Links to useful systems:

The following local projects are ancient, but may be available on request under something like GPL or LGPL.

NetRank and HubRank, companion packages for learning to rank networked entities and indexing for and fast execution of graph conductance queries. See the NetRank and HubRank project page for details.
IR4QA, a system for type-aware text indexing and search that lets you ask queries of the form "find an instance of mammal near the tokens sleep and feet" or "find an instance of distance near tokens Paris and Rome". See our WWW 2006 paper for details.

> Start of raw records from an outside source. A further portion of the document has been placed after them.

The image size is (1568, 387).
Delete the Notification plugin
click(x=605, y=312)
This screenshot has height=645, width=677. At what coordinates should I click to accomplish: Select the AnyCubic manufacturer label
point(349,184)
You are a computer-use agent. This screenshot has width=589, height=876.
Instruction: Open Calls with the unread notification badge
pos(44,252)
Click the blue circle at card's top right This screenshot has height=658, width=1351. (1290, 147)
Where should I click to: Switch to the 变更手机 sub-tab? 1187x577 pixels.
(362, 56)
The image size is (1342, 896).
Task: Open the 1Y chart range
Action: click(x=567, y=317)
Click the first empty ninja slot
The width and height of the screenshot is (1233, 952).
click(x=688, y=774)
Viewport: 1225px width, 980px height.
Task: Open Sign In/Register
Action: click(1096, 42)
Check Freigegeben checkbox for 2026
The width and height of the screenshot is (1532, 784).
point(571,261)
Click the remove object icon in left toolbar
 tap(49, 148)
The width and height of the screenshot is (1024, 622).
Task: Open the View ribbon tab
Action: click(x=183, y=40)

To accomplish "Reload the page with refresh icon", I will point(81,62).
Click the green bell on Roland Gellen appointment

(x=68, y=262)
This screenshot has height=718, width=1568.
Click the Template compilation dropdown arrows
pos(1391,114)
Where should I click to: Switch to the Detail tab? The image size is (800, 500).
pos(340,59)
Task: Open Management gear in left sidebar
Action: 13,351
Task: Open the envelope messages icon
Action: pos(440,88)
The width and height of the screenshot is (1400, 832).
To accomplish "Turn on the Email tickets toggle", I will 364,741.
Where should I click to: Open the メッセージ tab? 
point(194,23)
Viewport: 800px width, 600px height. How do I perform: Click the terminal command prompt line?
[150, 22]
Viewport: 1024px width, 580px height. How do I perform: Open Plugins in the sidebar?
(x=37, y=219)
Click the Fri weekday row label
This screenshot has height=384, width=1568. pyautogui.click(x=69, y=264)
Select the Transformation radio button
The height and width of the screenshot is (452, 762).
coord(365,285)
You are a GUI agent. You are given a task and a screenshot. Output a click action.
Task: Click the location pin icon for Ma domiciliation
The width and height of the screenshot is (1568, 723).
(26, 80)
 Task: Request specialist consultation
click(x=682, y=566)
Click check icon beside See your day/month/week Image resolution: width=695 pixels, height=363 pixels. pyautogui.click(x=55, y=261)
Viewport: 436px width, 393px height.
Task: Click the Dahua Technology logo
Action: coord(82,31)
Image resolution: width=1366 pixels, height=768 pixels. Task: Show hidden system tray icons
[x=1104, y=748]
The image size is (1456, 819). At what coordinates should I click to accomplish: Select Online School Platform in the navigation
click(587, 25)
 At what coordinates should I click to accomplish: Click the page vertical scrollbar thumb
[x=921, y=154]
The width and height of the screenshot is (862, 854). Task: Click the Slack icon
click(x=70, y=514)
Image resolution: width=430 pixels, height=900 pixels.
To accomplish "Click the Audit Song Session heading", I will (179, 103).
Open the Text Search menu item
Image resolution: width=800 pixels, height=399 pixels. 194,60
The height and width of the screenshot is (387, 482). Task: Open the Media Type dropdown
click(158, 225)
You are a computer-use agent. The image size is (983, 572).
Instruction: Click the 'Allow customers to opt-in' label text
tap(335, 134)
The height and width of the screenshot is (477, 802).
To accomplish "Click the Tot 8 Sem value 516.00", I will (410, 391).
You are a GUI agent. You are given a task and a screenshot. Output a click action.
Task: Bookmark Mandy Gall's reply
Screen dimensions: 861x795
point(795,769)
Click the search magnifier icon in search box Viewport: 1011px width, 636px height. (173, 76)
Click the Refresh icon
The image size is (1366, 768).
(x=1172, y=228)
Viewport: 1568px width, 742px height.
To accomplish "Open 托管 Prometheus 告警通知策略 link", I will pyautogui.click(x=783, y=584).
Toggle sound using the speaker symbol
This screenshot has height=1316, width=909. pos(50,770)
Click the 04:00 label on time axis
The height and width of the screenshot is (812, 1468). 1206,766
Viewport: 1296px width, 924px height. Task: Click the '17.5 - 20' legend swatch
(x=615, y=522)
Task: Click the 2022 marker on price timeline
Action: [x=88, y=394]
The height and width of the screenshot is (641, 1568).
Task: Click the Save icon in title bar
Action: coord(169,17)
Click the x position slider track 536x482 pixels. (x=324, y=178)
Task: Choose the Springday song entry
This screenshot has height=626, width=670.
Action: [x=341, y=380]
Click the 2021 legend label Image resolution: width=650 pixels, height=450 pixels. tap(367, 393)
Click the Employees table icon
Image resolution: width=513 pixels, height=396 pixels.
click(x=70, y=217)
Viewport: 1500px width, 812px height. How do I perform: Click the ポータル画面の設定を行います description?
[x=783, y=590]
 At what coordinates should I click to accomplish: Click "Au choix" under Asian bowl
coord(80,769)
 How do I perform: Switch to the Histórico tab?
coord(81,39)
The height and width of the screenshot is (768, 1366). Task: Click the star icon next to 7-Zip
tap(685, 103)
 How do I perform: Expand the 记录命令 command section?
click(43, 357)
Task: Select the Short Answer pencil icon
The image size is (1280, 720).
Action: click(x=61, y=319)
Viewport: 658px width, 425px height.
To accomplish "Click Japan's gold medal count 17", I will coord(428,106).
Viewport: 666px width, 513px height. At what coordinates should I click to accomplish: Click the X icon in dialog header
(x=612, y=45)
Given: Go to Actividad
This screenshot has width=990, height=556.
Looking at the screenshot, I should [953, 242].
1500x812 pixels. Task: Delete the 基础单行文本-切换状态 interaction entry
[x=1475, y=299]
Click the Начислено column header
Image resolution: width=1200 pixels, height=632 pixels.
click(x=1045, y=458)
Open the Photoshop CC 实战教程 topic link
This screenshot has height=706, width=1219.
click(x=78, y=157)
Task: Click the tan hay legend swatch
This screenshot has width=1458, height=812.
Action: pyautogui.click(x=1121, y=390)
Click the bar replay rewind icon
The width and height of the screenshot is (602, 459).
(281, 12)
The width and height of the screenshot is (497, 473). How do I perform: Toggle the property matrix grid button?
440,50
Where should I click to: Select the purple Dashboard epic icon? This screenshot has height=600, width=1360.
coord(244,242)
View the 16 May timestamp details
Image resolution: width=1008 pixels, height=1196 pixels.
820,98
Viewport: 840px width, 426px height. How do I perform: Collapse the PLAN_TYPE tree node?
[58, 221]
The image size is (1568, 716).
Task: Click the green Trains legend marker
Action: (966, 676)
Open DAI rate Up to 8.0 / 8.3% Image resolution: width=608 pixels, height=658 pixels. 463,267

iVia Nalanda, a simple, configurable, highly scalable crawler written in ANSI C++. Unlike w3c-libwww, we have taken care to overlap DNS lookups with HTTP transfers and handle multiple DNS servers. We typically run the crawler with three caching DNS servers and 50--100 concurrent HTTP fetches on a dedicated 1Mbps line; we believe we can easily saturate a 5Mbps line with this code. You write an application by extending the base crawler class and plugging in various virtual methods. See our WWW 2002 paper. (Joint work with Kunal Punera and the iVia team.) Update: you can download the code from the iVia Web site.
HyParSuite, a Hypertext Parsing Suite. This is a small, efficient, reliable hypertext cleaner, parser and DOM-tree generator, written in ANSI C++. A unique feature of HyParSuite is that you can configure the cleaning rules by setting up a simple table of rules. In our recent research we have found HyParSuite to be more usable overall compared to libxml or Tidy. See our paper in the Data Engineering Bulletin, page 34. (Joint work with Ravindra Jaju.)
DEPOT, acronym for Distributed Ensemble of Pages that is Outage Tolerant. DEPOT is public-domain software that gives the abstraction of a distributed RAID on dirt-cheap PCs for HTML pages that crawlers need to store compressed for future processing. Written by Jeetendra Mirchandani under my guidance.
SIMPL (Simple Iterated Multiple Projection on Lines): a new classifier suitable for text and possibly other sparse, high-dimensional data. SIMPL uses only sequential scans over the training data, takes time comparable to naive-Bayes classifiers, but approaches the accuracy of linear Support Vector Machines for many text classification benchmarks. See our VLDB 2002 paper on SIMPL, our binary download, and sample data. A source download will follow. (Joint work with Shourya Roy and Mahesh Soundalgekar.)
Bits and pieces of the Memex system, see our demo in VLDB 2000.